» **Work to be completed**: Only the final stretch of the data is wanted: reproduce the line containing "This screenshot has width=868, height=510." and each line after it, exactly.

[Collection entries]

※ ※ ※

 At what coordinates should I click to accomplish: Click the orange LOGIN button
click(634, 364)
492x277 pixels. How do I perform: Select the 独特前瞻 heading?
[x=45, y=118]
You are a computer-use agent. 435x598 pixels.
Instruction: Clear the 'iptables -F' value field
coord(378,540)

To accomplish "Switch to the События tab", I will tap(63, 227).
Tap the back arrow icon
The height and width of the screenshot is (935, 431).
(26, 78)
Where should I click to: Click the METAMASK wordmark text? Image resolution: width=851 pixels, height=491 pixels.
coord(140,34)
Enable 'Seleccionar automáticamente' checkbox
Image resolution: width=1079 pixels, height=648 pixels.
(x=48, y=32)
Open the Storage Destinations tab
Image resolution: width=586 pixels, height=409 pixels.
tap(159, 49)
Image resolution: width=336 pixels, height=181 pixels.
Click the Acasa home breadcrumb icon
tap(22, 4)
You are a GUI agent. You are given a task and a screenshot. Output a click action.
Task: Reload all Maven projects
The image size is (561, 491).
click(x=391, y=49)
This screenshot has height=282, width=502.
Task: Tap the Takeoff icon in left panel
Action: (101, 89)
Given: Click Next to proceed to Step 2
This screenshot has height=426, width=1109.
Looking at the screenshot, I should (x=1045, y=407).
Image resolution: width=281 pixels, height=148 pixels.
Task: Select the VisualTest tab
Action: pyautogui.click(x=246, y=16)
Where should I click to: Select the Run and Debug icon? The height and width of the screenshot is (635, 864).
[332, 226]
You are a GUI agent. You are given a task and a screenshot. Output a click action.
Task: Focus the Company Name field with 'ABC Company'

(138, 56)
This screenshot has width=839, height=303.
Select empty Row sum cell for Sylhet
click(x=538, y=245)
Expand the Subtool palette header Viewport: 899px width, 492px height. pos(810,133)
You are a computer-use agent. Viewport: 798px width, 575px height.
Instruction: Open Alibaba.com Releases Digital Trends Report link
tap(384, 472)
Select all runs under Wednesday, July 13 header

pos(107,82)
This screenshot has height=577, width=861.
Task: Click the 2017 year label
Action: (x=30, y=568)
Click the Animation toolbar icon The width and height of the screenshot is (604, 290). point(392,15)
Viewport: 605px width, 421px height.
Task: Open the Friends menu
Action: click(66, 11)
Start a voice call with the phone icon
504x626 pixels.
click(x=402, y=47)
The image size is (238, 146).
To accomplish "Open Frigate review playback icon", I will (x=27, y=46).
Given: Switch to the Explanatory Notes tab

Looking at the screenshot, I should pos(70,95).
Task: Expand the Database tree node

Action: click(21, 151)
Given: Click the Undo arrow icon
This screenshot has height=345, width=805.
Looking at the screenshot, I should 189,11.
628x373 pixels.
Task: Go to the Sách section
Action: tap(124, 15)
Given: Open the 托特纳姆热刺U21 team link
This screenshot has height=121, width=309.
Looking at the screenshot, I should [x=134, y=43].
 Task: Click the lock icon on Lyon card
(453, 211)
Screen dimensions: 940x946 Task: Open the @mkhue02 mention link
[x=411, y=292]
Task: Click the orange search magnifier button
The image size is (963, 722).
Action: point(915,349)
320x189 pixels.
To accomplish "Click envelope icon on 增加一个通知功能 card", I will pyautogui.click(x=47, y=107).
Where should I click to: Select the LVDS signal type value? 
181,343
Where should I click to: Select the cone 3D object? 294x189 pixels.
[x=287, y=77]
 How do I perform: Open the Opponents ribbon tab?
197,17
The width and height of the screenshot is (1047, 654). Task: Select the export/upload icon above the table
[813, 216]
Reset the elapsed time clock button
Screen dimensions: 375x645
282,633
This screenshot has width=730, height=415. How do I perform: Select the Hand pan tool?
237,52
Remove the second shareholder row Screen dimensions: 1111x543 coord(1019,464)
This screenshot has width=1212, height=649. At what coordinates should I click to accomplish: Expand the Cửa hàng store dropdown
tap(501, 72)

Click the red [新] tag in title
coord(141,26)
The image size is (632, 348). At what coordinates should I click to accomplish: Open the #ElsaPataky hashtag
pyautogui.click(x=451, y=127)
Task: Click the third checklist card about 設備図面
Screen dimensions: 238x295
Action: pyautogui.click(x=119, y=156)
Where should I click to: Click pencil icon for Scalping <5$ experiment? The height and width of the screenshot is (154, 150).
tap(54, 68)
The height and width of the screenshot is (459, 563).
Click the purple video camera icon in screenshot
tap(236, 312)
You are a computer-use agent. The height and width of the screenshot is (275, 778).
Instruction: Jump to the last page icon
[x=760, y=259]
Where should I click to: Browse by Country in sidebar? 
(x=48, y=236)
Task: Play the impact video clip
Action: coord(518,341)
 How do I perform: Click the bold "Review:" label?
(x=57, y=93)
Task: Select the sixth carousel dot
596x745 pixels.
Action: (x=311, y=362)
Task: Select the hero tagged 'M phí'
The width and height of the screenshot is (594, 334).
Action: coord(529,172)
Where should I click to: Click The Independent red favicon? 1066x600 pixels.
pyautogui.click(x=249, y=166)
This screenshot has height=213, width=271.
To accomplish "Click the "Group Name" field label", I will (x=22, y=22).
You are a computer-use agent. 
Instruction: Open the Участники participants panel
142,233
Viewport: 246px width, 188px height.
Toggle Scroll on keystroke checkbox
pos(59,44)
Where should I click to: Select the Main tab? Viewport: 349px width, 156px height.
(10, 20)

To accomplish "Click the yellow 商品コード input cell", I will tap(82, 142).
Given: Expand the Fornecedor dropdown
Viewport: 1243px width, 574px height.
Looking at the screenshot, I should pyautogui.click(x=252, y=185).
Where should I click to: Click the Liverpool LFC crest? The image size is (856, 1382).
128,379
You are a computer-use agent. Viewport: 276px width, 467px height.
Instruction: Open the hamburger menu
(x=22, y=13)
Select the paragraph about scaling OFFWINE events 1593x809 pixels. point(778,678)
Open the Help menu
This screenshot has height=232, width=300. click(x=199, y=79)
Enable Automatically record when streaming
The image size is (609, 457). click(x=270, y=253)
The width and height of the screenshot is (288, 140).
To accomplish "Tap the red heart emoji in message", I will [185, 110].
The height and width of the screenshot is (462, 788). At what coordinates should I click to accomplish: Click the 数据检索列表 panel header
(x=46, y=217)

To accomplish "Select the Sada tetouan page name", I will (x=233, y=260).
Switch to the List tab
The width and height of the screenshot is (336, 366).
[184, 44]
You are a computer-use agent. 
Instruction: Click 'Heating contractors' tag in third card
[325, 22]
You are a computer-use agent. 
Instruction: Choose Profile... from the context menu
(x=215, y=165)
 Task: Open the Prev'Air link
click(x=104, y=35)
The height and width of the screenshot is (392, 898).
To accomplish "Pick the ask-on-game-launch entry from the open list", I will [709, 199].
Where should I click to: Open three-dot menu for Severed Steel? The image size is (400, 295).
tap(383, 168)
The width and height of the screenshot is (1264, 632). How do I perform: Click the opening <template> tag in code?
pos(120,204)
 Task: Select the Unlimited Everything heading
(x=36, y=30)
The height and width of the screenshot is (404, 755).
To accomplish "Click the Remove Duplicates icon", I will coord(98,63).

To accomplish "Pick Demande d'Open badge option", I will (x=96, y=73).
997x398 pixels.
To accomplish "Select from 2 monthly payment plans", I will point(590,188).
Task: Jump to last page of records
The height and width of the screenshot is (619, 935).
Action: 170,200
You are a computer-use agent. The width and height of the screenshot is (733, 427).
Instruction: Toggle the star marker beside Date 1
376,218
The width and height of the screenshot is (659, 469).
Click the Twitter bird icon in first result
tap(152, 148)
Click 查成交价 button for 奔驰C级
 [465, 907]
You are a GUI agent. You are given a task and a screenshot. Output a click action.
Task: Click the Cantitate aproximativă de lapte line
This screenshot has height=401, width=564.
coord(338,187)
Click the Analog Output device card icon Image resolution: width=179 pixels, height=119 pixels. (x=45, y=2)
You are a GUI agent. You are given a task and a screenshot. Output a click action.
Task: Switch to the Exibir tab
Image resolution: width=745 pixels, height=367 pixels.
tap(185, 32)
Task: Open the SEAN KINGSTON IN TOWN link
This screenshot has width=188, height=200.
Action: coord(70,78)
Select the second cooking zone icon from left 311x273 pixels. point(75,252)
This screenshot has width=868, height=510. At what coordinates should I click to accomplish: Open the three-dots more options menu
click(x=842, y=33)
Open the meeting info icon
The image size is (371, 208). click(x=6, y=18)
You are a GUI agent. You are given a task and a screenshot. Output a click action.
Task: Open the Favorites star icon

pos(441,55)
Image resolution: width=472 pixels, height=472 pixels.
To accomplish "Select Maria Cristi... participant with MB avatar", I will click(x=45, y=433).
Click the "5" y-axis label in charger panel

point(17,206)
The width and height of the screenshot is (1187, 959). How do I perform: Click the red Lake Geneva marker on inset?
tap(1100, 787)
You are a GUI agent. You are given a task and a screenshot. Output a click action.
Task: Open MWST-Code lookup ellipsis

※ ※ ※

» **Response below**:
This screenshot has width=868, height=510. At what coordinates should I click to accomplish: Open the three-dots more options menu
click(x=842, y=33)
Open the meeting info icon
The image size is (371, 208). click(x=6, y=18)
You are a GUI agent. You are given a task and a screenshot. Output a click action.
Task: Open the Favorites star icon

pos(441,55)
Image resolution: width=472 pixels, height=472 pixels.
To accomplish "Select Maria Cristi... participant with MB avatar", I will click(x=45, y=433).
Click the "5" y-axis label in charger panel

point(17,206)
The width and height of the screenshot is (1187, 959). How do I perform: Click the red Lake Geneva marker on inset?
tap(1100, 787)
You are a GUI agent. You are given a task and a screenshot. Output a click action.
Task: Open MWST-Code lookup ellipsis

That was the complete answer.